In one embodiment, generating a trained gesture recognition model includes: acquiring a plurality of first standard gestures and position information of corresponding key points; calculating the position relation of each first standard gesture according to the position information of the key point corresponding to each first standard gesture; inputting the position information and the position relation of each first standard gesture and the corresponding key point to a first gesture recognition model, and outputting a predicted gesture corresponding to each first standard gesture; counting recognition errors according to the first standard gestures and the corresponding predicted gestures, and calculating a loss value of the first gesture recognition model according to the recognition errors to obtain a second loss value; when the second loss value is located in a second preset loss value interval, obtaining a trained first gesture recognition model; and determining the trained gesture recognition model according to the trained first gesture recognition model.

In one embodiment, the processor, when executing the computer program, further performs the steps of: and when the second loss value is not in the second preset loss value interval, updating parameters of the first gesture recognition model according to the second loss value to obtain an intermediate gesture recognition model, and executing input of position information and position relations of each first standard gesture and the corresponding key point to the intermediate gesture recognition model until the second loss value of the intermediate gesture recognition model is in the second preset loss value interval to obtain the trained first gesture recognition model.

In one embodiment, the first gesture recognition model after training comprises an input layer, a hidden layer and an output layer, the input layer is connected with the hidden layer, the hidden layer is connected with the output layer, the output of the output layer has a first number of output categories, and the processor further implements the following steps when executing the computer program: acquiring the number of categories to be increased, and calculating the sum of the first number and the number of categories to be increased to obtain a second number; adjusting the network structure of the trained first gesture recognition model to obtain a second gesture recognition model, wherein the number of categories output by an output layer of the second gesture recognition model is a second number; acquiring classification training data corresponding to the gesture categories to be added, wherein the classification training data comprises a plurality of second standard gestures and position information of corresponding key points; calculating the position relation of each second standard gesture according to the position information of the key point corresponding to each second standard gesture; taking a gesture set formed by the first standard gesture and the second standard gesture as a standard gesture set; inputting each gesture in each standard gesture set and the position information and the position relation of the corresponding key point to the second gesture recognition model, and obtaining a trained second gesture recognition model when the loss value of the second gesture recognition model is located in a third preset loss interval; determining a trained gesture recognition model according to the trained first gesture recognition model, comprising: and taking the trained first gesture recognition model or the trained second gesture recognition model as the trained gesture recognition model.

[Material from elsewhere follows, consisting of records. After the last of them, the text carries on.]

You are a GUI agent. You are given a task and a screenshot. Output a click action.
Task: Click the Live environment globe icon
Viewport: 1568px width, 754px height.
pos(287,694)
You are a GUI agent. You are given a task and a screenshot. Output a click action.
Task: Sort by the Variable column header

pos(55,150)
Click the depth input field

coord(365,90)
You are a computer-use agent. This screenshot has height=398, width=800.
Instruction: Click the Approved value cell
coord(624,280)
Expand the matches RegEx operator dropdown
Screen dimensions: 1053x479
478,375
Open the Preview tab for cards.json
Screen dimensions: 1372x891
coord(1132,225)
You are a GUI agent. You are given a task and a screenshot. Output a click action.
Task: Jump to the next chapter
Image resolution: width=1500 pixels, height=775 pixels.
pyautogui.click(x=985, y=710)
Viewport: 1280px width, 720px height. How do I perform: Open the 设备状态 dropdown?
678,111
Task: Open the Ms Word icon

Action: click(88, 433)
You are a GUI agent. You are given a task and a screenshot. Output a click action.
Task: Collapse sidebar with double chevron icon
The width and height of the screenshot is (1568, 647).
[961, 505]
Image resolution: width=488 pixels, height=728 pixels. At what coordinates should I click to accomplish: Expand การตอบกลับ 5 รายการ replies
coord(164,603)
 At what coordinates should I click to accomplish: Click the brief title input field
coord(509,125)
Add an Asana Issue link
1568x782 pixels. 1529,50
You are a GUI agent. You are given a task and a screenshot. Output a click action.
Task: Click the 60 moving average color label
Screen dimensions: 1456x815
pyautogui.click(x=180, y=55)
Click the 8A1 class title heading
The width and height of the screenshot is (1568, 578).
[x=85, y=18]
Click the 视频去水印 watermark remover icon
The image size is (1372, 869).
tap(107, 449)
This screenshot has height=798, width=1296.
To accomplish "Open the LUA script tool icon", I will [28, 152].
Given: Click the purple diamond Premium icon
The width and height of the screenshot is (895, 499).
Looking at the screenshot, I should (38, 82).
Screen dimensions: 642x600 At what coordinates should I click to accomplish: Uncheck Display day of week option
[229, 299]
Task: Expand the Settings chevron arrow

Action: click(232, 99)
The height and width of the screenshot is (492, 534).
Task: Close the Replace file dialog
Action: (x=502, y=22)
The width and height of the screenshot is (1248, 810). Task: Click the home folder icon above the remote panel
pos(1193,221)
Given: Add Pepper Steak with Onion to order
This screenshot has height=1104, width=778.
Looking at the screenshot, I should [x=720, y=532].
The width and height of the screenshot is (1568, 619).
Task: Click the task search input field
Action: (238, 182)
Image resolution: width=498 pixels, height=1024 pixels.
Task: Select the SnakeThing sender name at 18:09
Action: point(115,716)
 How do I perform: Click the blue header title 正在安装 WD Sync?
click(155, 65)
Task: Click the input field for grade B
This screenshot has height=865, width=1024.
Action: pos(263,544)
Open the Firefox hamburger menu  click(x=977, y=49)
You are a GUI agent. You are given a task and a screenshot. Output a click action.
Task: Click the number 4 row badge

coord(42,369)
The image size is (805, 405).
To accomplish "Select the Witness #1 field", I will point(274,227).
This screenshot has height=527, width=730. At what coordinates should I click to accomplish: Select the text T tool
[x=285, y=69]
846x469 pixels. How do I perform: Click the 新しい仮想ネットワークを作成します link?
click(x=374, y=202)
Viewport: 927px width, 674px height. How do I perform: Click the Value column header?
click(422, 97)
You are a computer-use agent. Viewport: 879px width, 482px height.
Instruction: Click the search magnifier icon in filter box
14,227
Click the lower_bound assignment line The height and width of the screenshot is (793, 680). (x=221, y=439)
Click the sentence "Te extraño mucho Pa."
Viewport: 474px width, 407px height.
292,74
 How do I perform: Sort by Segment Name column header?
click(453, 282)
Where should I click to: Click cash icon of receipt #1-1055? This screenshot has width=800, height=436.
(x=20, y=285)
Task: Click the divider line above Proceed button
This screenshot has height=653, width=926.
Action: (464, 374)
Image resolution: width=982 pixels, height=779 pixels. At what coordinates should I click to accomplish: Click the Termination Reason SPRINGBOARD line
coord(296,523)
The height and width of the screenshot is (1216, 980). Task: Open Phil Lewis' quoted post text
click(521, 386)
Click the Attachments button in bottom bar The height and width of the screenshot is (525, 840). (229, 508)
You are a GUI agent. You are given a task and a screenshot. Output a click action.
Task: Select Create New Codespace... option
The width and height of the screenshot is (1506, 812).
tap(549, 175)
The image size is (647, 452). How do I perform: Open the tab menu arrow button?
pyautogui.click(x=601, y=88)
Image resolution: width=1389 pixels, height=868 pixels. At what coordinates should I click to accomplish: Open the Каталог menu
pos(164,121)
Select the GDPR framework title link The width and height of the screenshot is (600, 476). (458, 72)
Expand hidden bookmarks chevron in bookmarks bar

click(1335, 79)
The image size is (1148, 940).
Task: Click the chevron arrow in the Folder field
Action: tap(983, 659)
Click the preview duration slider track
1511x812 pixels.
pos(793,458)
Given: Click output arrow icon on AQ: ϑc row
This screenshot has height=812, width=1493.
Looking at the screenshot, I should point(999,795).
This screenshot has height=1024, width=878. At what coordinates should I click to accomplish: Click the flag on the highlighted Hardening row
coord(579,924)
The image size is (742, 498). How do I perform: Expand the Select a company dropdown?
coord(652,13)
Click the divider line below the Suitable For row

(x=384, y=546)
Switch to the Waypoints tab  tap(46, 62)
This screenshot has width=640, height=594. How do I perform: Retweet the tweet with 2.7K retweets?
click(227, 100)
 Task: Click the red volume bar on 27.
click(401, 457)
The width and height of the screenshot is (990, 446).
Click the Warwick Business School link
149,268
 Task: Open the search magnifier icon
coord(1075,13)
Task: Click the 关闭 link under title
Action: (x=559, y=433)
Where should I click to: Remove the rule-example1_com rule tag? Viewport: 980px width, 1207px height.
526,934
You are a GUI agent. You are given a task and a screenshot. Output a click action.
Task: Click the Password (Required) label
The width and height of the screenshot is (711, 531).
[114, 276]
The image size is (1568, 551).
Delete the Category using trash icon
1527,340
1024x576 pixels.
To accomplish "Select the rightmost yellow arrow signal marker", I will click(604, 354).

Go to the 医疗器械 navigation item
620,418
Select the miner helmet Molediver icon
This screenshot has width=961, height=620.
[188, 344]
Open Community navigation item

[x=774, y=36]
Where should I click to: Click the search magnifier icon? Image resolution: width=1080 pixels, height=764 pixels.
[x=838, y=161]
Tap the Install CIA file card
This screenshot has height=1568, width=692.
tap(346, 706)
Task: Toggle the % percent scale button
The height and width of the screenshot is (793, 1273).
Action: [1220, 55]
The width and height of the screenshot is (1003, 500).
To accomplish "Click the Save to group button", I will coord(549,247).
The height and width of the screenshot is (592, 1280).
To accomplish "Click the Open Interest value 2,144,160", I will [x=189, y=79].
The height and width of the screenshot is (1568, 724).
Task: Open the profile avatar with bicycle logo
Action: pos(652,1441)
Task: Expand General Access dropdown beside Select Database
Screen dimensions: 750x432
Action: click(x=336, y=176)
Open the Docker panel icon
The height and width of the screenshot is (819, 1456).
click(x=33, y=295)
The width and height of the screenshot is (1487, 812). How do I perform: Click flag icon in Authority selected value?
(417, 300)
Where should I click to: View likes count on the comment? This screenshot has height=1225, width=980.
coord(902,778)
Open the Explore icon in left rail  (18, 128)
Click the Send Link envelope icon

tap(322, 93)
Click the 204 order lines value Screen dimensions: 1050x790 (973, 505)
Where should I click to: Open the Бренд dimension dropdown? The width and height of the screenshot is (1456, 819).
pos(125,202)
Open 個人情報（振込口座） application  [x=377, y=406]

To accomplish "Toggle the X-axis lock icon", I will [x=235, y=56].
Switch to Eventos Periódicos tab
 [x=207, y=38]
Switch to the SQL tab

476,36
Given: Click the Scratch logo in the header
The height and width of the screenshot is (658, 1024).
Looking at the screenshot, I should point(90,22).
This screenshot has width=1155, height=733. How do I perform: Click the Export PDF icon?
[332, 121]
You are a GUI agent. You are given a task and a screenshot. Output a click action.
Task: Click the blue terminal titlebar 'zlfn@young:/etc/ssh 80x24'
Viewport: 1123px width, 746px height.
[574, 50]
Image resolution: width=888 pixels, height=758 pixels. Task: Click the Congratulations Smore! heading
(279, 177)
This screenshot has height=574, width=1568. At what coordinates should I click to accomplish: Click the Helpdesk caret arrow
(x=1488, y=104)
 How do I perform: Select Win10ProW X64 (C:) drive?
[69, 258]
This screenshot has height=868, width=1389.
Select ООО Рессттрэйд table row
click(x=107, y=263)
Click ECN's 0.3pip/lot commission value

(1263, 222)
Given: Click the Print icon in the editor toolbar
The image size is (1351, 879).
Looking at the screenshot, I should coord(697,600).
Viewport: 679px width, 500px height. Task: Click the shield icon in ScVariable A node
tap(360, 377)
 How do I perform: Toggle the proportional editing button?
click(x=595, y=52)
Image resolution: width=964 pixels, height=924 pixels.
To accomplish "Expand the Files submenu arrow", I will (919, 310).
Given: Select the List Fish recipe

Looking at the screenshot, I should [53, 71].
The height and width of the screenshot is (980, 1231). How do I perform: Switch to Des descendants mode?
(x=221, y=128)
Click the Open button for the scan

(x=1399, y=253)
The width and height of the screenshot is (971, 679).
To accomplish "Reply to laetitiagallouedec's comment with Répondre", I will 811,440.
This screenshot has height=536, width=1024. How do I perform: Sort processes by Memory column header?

In one embodiment, each gesture feature includes 21 key points, each of the 21 key points includes a wrist key point and 4 finger key points corresponding to each finger, and the calculating of the position relationship between the key points according to the key point position information corresponding to each gesture feature includes: and constructing a key point vector of each finger key point and wrist key point corresponding to each gesture feature to obtain a key point vector of each gesture feature, calculating a vector included angle of the key point vector of each gesture feature, and expressing the position relation of the key points of each gesture feature by adopting the vector included angle of the key point vector of each gesture feature.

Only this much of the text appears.